Автобус не показывался. Уйти было как-то неловко, надо ее хоть в автобус посадить. Старуха продолжала бормотать — то внятно, то начинала молоть какую-то ерунду. Похоже, она все же была старше бабушки и заговаривалась. А может, просто с головой плохо.
— Нет автобуса, — жаловалась Жиежула, — сын меня по субботам возит… Ну, я тебе уже рассказывала. Хорошие у меня сыновья. Как они гнались за ней — не догнали. Вышла, вышла замуж за змея этого. А ты послушай, я же вместо нее, — бабка Жиежула опять затряслась от смеха, — я ж ему гусыню подсунуть хотела! Ты представляешь?! Вот было бы смеху. Но хитер, мерзавец. Увез мою девочку… Ты видела город на дне моря? — вдруг спросила она резко и требовательно.
— Какой город? — Лоренца совсем уверилась, что бабка свихнулась.
— Город в море. Когда море тихое, тогда его и увидеть можно, и колокола услышать. Говорят, он не тут затонул, — ну, неправда. Здесь он. Женщина одна его из колодца ведром чуть не вытащила, город этот. Но так его не возьмешь, крепко он засел. Выкупить можно — серебром и кровью. Ну да не о том говорим… Увез он девочку мою. Твоя мама как, замужем счастлива?
— Это их дело! — огрызнулась Лоренца.
— Да не буду, не буду говорить… Ты же поняла, что мы не чужие. Хочется знать мне. Но нет, в дом к вам не пойду. Не бойся. И не убегай от меня больше.
— А я от вас и не убегала. Это вы исчезли, слова не сказав.
— Убегала… Неслась по лесу, но сыновья у меня быстрее. Не бойся. Вот и автобус. А колу не пей, — совсем бабушкиным голосом сказала Жиежула, забираясь в автобус. — Лучше в гости заходи, настоящим квасом угощу.
Автобус вильнул, взметнул за собой облако серой пыли и скрылся за поворотом. Лоренца осталась на дороге одна. О странном разговоре напоминал только красный след на ладони, оставленный ручками пакета. И это в маленькой лавочке бабулька столько всего накупает, когда прогуляться выходит?
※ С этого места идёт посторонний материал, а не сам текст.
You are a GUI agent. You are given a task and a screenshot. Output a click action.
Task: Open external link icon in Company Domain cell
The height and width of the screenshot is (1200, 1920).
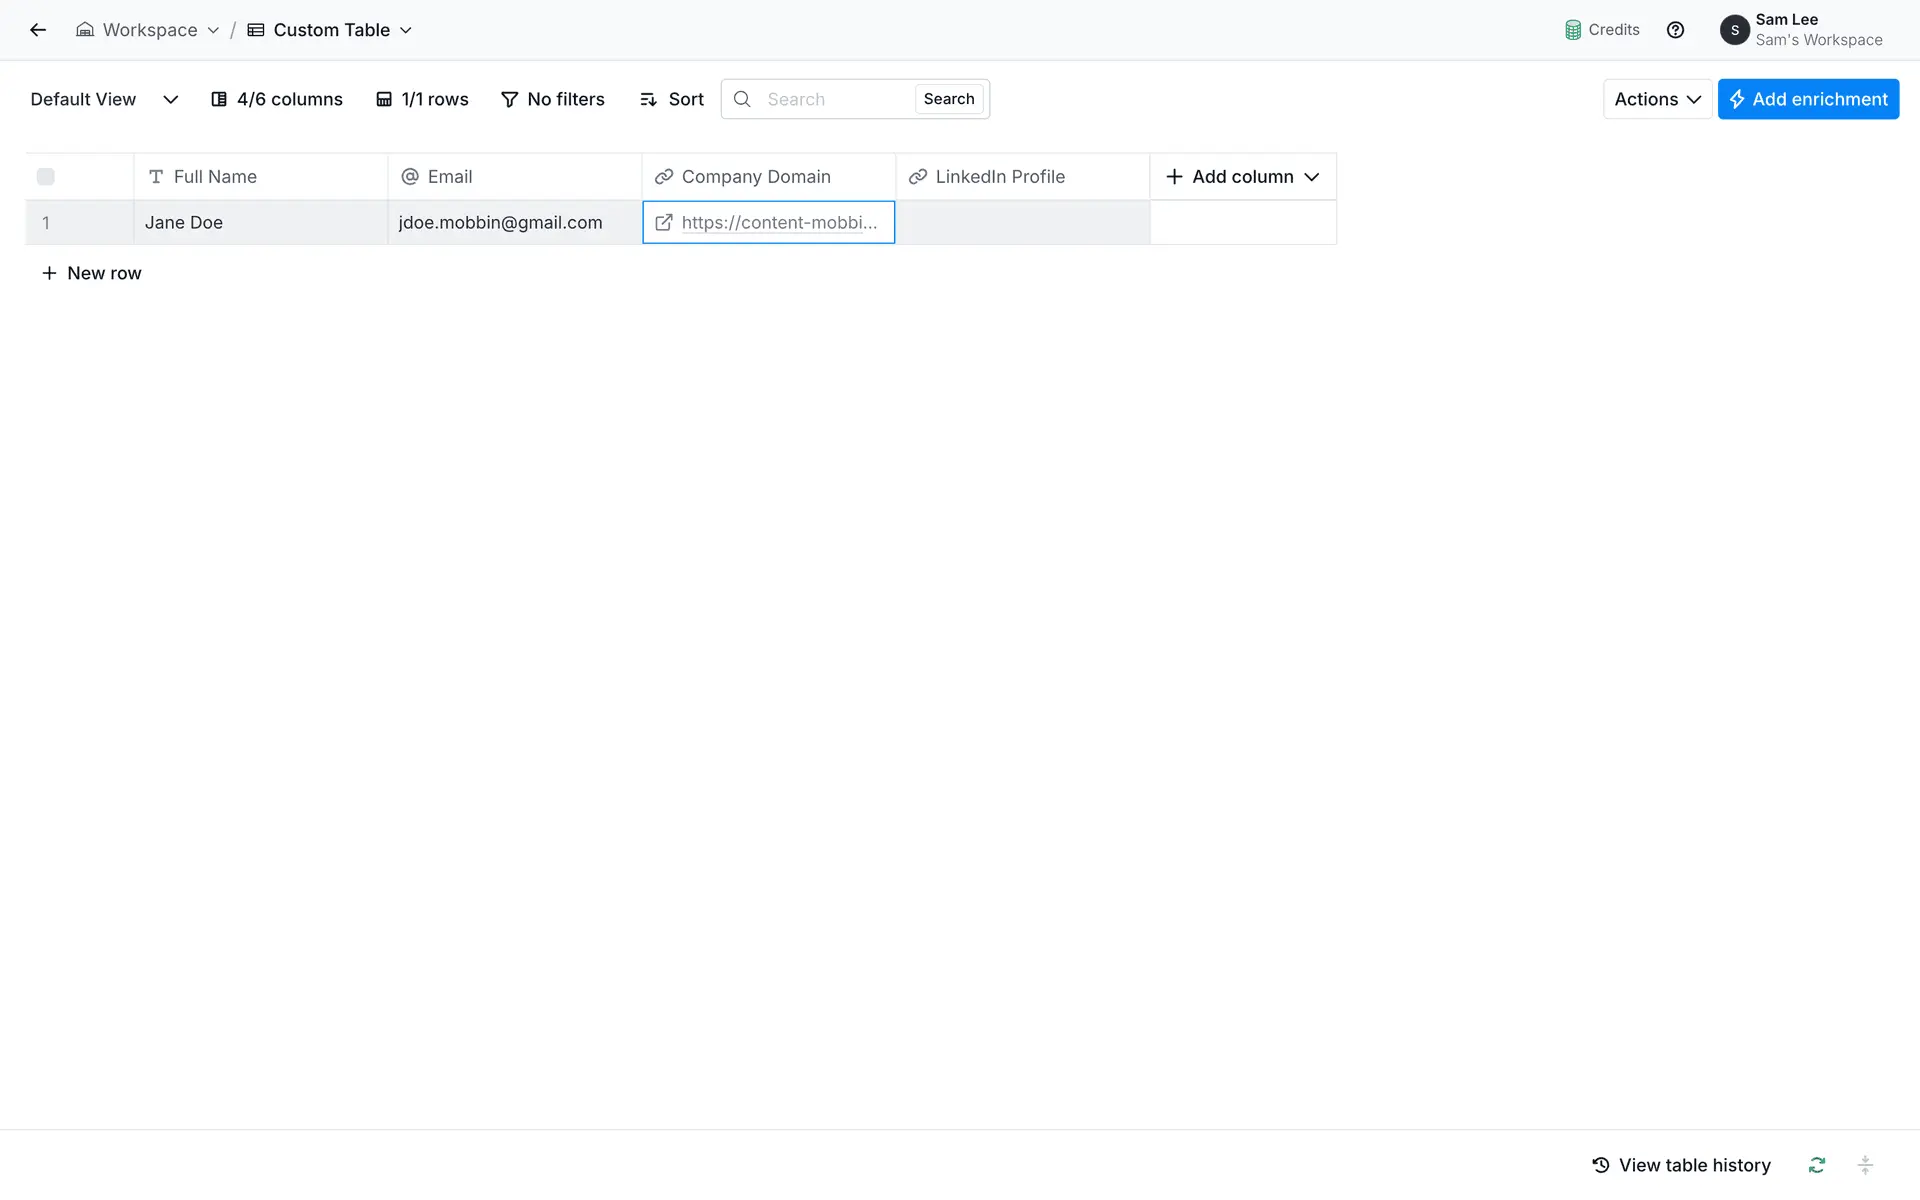tap(664, 222)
А в «Максиме», наверное, полную тележку перед собой толкает и забивает провизией весь багажник машины своего замечательного сына.
Маму Лоренца застала в гостиной. Елена разложила перед собой клубки и крючки и листала рукодельный журнал. Она хотела связать занавески, которые сочетались бы со скатертью, и никак не могла выбрать модель.
— Все такие красивые, — пожаловалась она дочери, — а ты что посоветуешь?